Les artistes, je le sais, aiment fort les gens qui leur brûlent de l’encens sous le nez, et volontiers ils s’imaginent que les écrivains ne sont bons qu’à cela. Il vaut mieux cependant, je crois, leur dire la vérité, dût-elle être perdue pour eux. C’est en négligeant absolument l’étude du dessin, c’est en se contentant d’obtenir des colorations agréables qu’on en est arrivé à tomber de la peinture d’histoire dans la peinture de genre, et du genre dans le paysage, et c’est ainsi qu’on a découronné l’école française. Certes les paysagistes et les peintres de genre ont parfois du talent, et souvent j’ai admiré leurs œuvres; mais les peintures faites pour les amateurs ne peuvent convenir à un grand état comme la France : quand on a nos annales, il faut avoir des artistes capables de les peindre. Où sont-ils?
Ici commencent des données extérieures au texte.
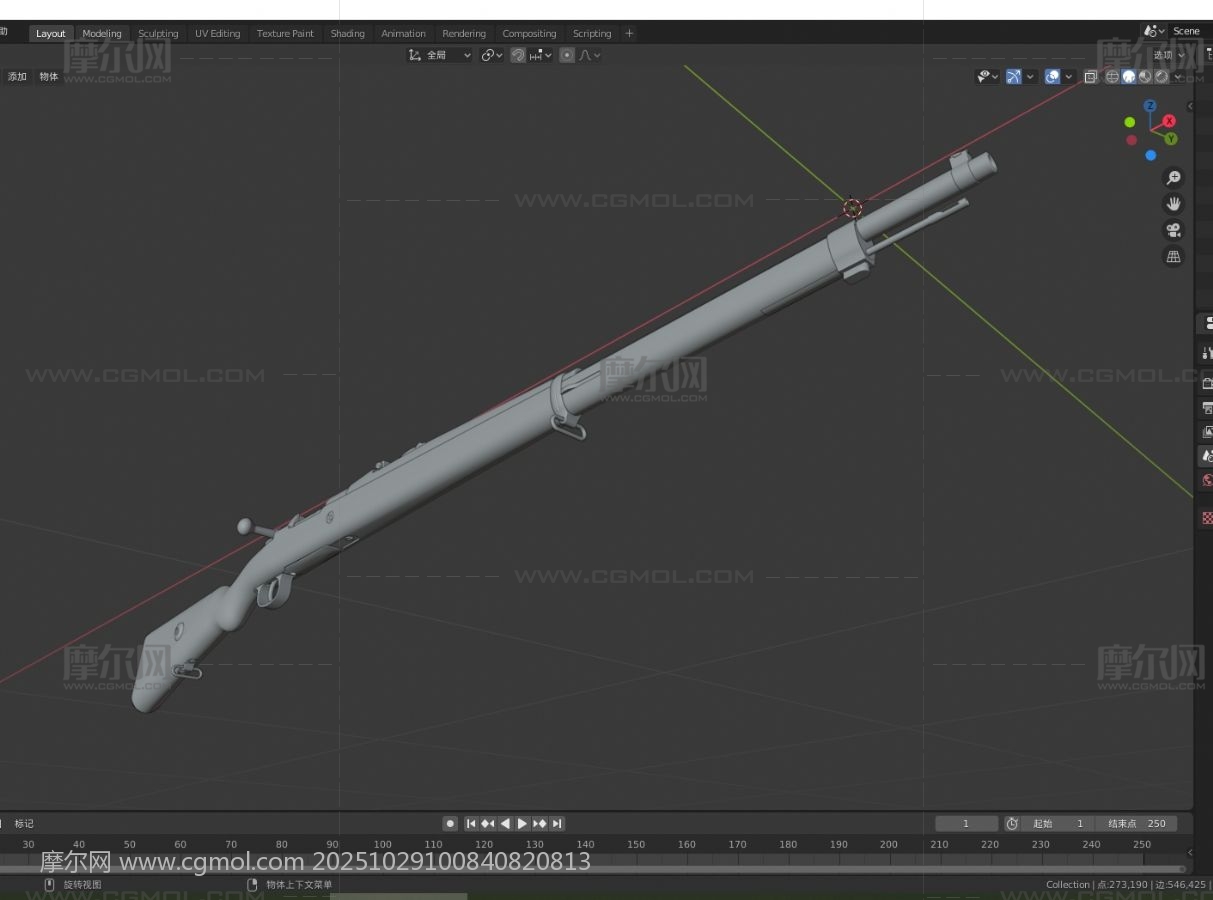The height and width of the screenshot is (900, 1213).
Task: Open the viewport overlays dropdown arrow
Action: pyautogui.click(x=1069, y=77)
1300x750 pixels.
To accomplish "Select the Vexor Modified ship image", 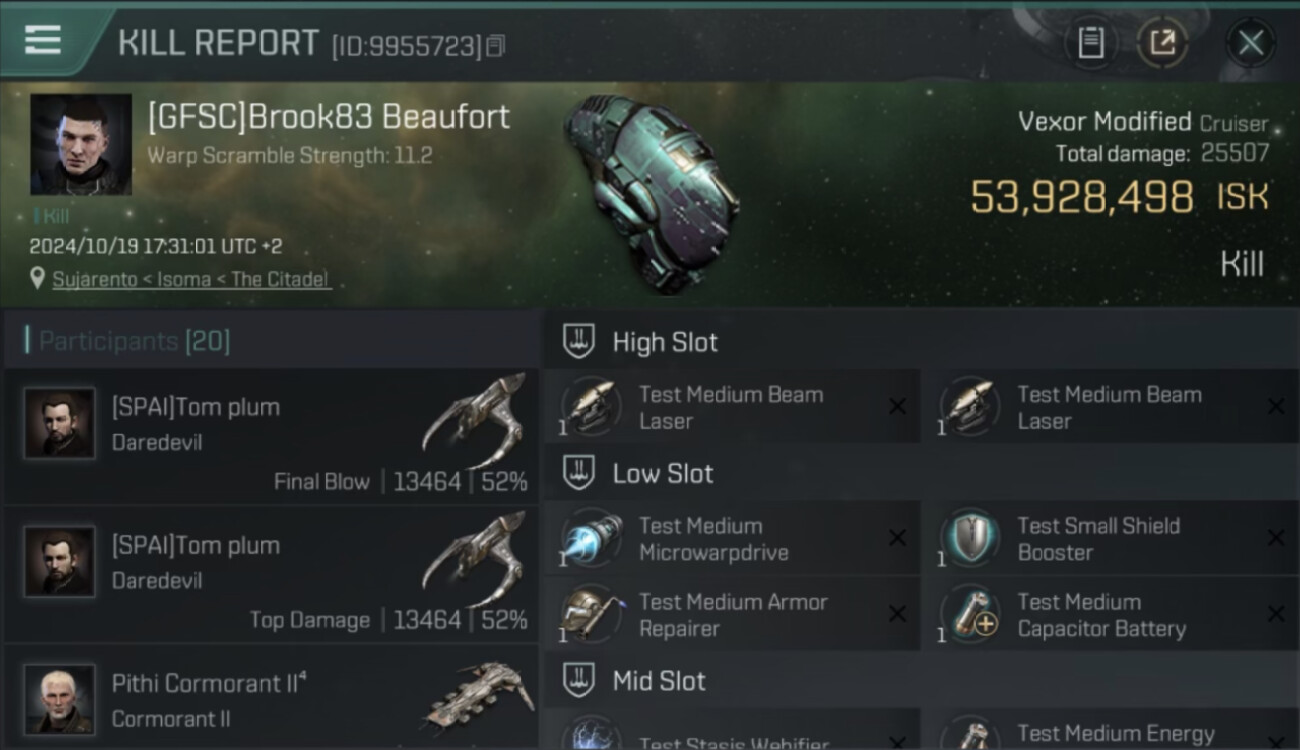I will click(650, 190).
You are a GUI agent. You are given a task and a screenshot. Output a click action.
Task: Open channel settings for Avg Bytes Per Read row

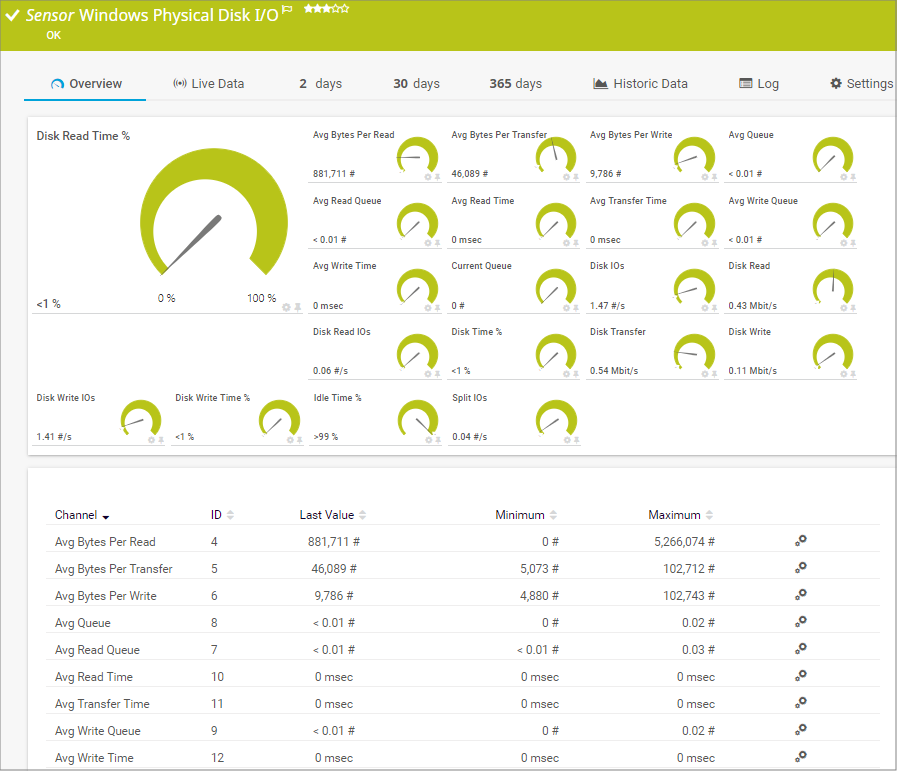[800, 541]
Je les cherche. C’est à la peinture d’histoire, à la grande peinture qu’il faut revenir sous peine de déchéance irrémissible; toute tendance vers ce but doit être encouragée et applaudie, et à ce point de vue nous trouvons que l’exemple donné par M. Gustave Moreau est respectable, méritoire et de bon augure.


MAXIME DU CAMP.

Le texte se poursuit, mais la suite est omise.